Gather all lines in the data that hold the string "with".

***** EXERCISE INPUTS *****

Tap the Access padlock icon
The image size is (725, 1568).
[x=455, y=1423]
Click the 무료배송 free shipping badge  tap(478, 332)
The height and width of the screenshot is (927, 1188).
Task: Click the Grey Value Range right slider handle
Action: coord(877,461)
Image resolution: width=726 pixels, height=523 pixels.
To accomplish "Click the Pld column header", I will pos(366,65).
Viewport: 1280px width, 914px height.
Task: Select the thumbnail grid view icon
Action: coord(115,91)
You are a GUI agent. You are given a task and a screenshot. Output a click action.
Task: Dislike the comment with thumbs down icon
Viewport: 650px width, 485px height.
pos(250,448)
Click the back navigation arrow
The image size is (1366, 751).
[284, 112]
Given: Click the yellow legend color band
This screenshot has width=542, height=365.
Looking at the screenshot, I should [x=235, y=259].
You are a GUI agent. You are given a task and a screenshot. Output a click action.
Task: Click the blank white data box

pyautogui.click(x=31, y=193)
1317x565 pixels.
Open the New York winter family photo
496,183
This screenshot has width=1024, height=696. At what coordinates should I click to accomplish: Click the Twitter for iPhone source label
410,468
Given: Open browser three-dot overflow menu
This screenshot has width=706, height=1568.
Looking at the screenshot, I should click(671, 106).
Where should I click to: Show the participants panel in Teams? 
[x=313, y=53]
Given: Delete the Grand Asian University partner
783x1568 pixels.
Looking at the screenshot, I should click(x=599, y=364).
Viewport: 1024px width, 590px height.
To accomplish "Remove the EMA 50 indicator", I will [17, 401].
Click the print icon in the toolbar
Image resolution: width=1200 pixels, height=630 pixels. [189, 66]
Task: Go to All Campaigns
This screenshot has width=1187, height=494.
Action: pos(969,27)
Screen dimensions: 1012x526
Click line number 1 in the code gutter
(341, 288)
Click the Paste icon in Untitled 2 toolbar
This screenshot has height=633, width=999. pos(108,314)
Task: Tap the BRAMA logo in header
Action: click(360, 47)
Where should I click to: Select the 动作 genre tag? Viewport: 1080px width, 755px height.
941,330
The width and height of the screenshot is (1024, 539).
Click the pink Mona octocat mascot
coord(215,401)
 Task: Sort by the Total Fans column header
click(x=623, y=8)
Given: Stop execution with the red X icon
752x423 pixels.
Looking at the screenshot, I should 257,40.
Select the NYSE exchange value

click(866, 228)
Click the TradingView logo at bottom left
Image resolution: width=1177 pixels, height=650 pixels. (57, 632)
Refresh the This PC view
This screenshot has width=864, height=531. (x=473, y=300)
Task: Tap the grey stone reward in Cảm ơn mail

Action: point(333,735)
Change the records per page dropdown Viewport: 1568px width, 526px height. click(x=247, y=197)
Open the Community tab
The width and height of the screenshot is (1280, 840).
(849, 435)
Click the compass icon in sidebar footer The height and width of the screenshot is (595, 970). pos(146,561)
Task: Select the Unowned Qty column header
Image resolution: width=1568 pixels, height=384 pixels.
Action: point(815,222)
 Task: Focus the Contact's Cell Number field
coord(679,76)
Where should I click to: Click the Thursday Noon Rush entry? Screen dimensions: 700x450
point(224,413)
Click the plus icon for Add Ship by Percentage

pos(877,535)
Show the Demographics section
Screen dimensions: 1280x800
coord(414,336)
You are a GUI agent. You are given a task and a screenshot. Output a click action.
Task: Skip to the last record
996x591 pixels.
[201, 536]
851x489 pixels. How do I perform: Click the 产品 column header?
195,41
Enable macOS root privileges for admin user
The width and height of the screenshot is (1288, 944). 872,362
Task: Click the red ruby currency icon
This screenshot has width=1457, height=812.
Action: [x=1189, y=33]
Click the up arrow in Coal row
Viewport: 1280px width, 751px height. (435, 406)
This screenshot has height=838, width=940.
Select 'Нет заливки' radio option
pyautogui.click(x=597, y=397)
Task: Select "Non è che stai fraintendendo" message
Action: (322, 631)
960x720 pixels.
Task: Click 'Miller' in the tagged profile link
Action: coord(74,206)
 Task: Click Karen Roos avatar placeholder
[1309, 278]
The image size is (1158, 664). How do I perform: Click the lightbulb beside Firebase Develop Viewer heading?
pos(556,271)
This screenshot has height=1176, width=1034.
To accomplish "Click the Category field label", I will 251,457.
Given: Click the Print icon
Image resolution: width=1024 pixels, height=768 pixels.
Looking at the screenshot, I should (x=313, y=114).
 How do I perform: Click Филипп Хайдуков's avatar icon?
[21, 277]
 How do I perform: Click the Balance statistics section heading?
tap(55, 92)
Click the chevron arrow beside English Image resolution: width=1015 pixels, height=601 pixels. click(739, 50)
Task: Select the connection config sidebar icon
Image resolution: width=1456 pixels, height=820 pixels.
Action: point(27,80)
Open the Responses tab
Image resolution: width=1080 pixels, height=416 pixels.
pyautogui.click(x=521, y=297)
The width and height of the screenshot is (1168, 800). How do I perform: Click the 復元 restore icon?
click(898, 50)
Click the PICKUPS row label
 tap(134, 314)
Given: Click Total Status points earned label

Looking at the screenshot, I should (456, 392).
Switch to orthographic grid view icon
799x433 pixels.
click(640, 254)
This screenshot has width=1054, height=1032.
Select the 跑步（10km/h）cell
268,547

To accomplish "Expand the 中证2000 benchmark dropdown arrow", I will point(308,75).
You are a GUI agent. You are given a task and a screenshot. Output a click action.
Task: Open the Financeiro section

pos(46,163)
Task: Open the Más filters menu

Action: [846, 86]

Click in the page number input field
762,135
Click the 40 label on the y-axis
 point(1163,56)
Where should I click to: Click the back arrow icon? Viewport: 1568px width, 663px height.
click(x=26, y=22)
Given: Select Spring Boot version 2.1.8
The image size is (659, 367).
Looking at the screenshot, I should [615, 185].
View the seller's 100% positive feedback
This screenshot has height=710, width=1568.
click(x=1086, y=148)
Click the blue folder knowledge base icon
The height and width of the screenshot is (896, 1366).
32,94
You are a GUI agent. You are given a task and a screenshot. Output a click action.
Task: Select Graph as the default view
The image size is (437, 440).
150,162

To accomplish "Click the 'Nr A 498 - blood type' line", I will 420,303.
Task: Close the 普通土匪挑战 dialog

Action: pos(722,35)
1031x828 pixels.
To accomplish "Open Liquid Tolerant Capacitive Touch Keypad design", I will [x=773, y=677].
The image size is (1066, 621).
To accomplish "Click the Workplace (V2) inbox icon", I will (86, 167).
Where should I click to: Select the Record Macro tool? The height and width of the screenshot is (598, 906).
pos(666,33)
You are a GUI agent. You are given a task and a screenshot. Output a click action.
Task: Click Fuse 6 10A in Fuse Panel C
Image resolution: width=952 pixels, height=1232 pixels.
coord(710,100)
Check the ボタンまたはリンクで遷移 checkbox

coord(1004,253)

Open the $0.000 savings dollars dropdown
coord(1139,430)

*****

SOLVED PROBLEM:
Task: Dislike the comment with thumbs down icon
Given: Stop execution with the red X icon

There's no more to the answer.